Similar options: Carbonite ($60/year) and CrashPlan ($6/month).

These two methods (external hard drive and off-site) are pretty sufficient for keeping your computer updated, but don’t forget about your iPhone, iPad, smartphone or tablet.

We use these devices just as much, and sometimes more, than our computers and they hold just as important information: photos of our family and friends, music, videos, passwords, bank information, emails and documents, etc. Gotta keep this stuff safe, too.

For those of you using iOS devices, check out Apple’s iCloud backup. It’ll run whenever your iOS device is plugged in to charge and connected to Wi-Fi (won’t eat up your data plan), and backs up anything stored on your device. Your iCloud account comes included with 5GB of free iCloud storage, but if you’re like me and you take a lot of iPhone photos or have multiple iOS devices or buy a lot of movies and TV shows, that 5GB can fill up quick. You can upgrade iCloud storage (for an annual price) in your iCloud settings on your device.

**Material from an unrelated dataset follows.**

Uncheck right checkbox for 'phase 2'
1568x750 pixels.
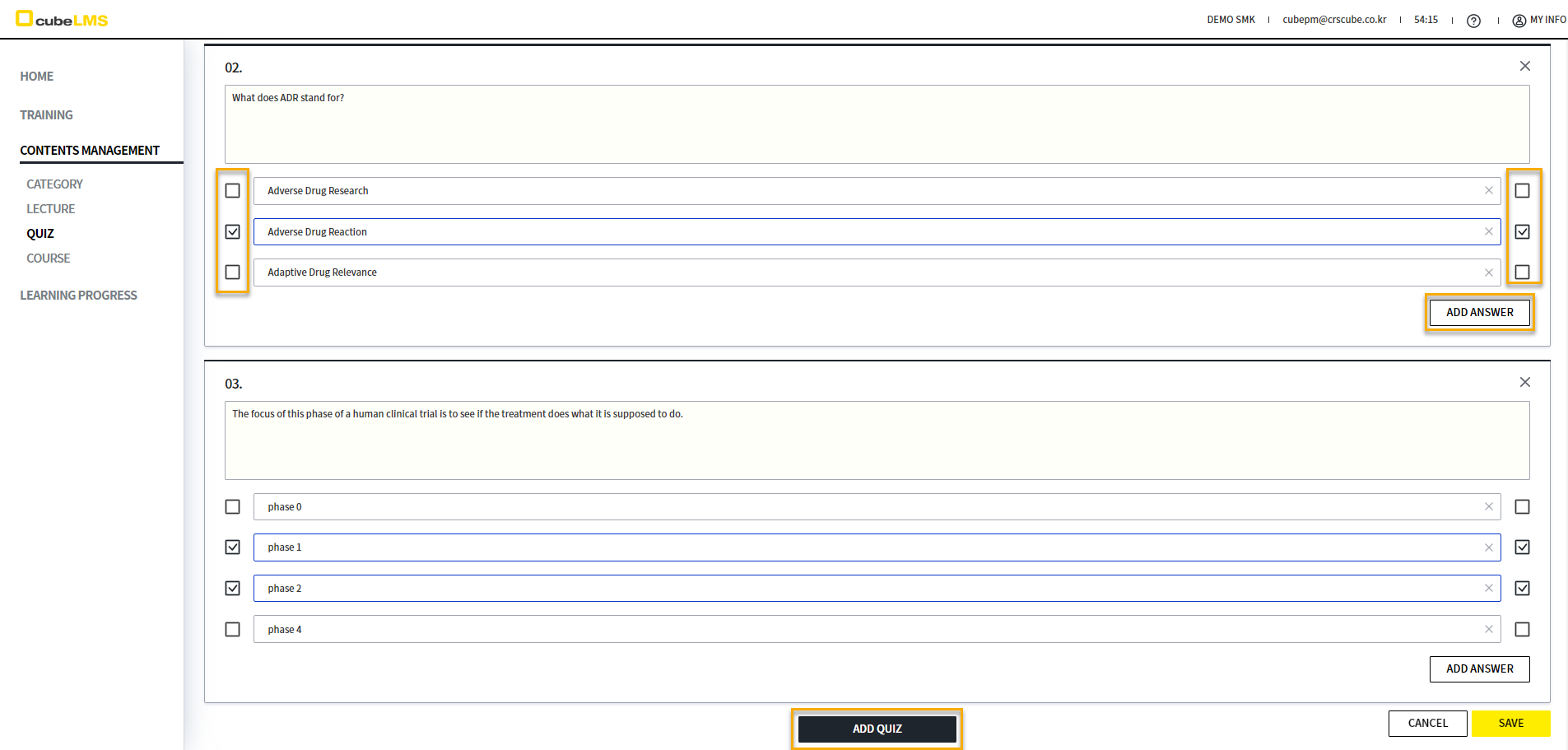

Another online storage solution that doesn’t involve our favorite produce company is Dropbox. Dropbox lets you sync photos and files on your computer or smartphone up to Dropbox to be available on other devices signed into that Dropbox account. Good for an extra photo backup or for documents, but I wouldn’t use it for my entire backup system. Also, if you find you need more storage from Dropbox, paid storage plans are available.

Look at that! You’ve got a plethora of options that will keep you backed up and covered when you’re at home, on the go, or anywhere, really. And, bonus, most of them won’t break your bank – but, having a dead hard drive restored will.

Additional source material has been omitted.